_What you need to do_: Leave out all pictures while you copy the lines exactly from the one with "Task: Tap the" through the last line of the listing.

_Given data_:
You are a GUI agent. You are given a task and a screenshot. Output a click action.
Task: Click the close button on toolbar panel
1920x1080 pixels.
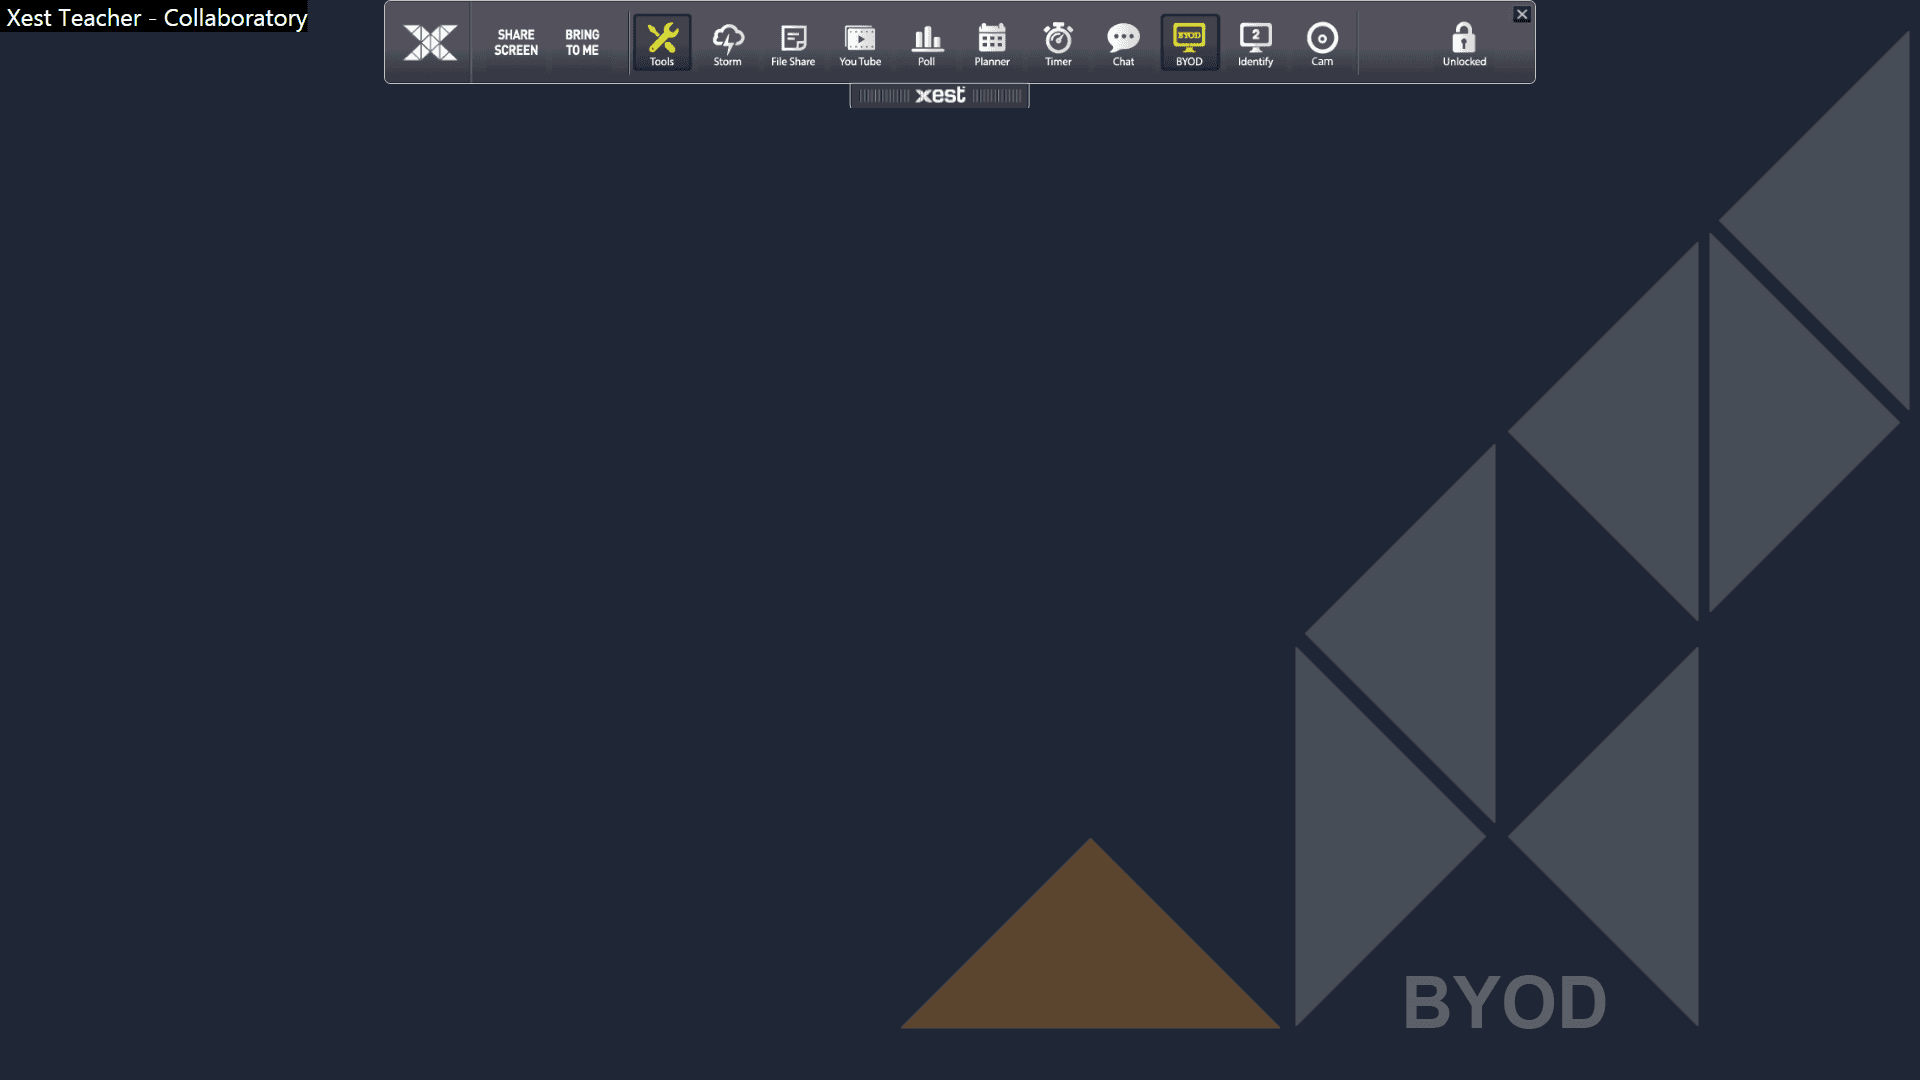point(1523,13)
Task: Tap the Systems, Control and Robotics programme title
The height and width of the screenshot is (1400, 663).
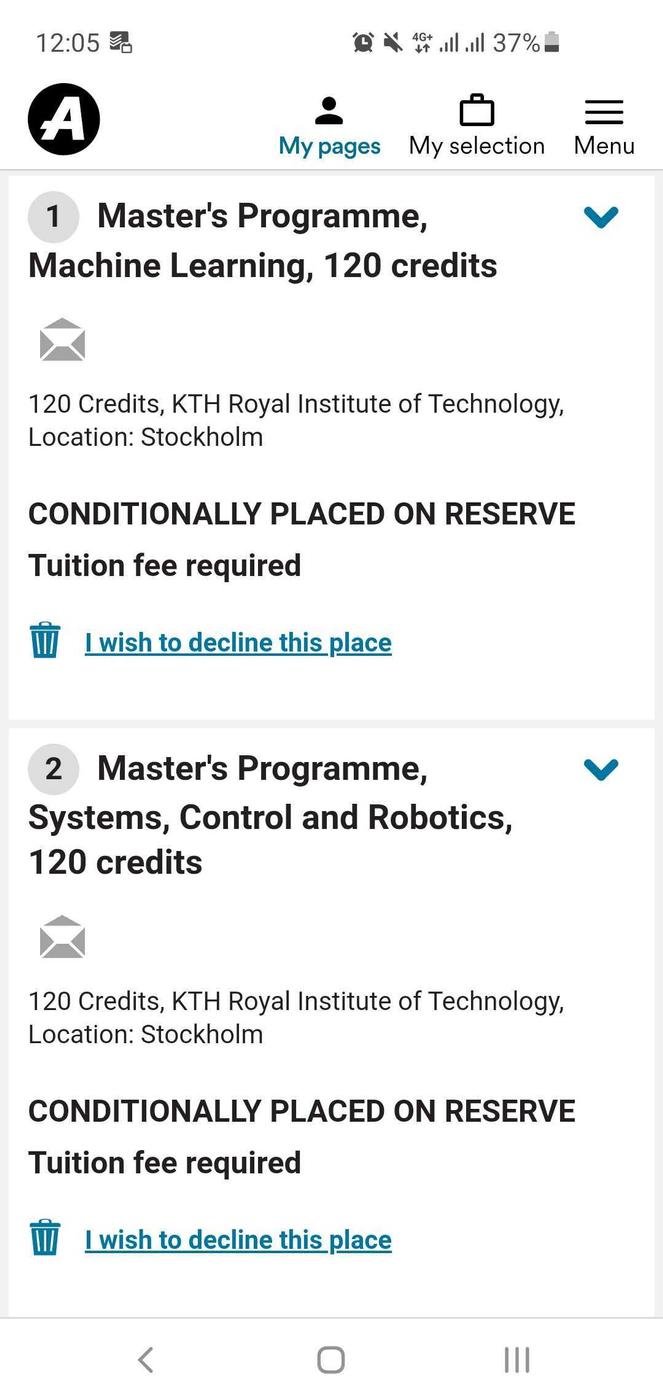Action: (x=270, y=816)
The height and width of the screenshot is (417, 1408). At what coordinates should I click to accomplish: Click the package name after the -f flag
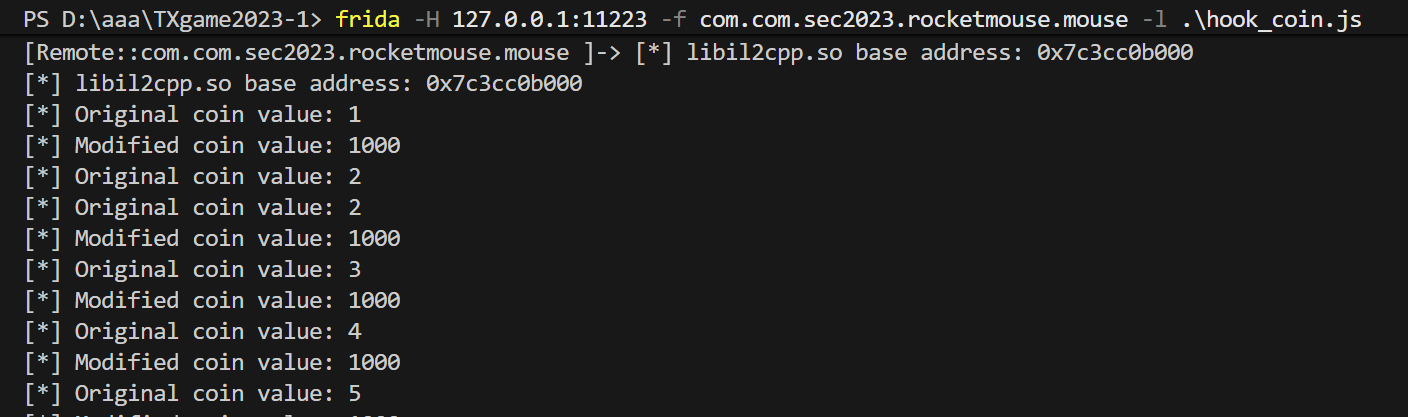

_Expected answer_:
Task: Tap the Systems, Control and Robotics programme title
The height and width of the screenshot is (1400, 663).
Action: (x=270, y=816)
The height and width of the screenshot is (417, 1408). At what coordinates should I click to accomplish: Click the package name after the -f flag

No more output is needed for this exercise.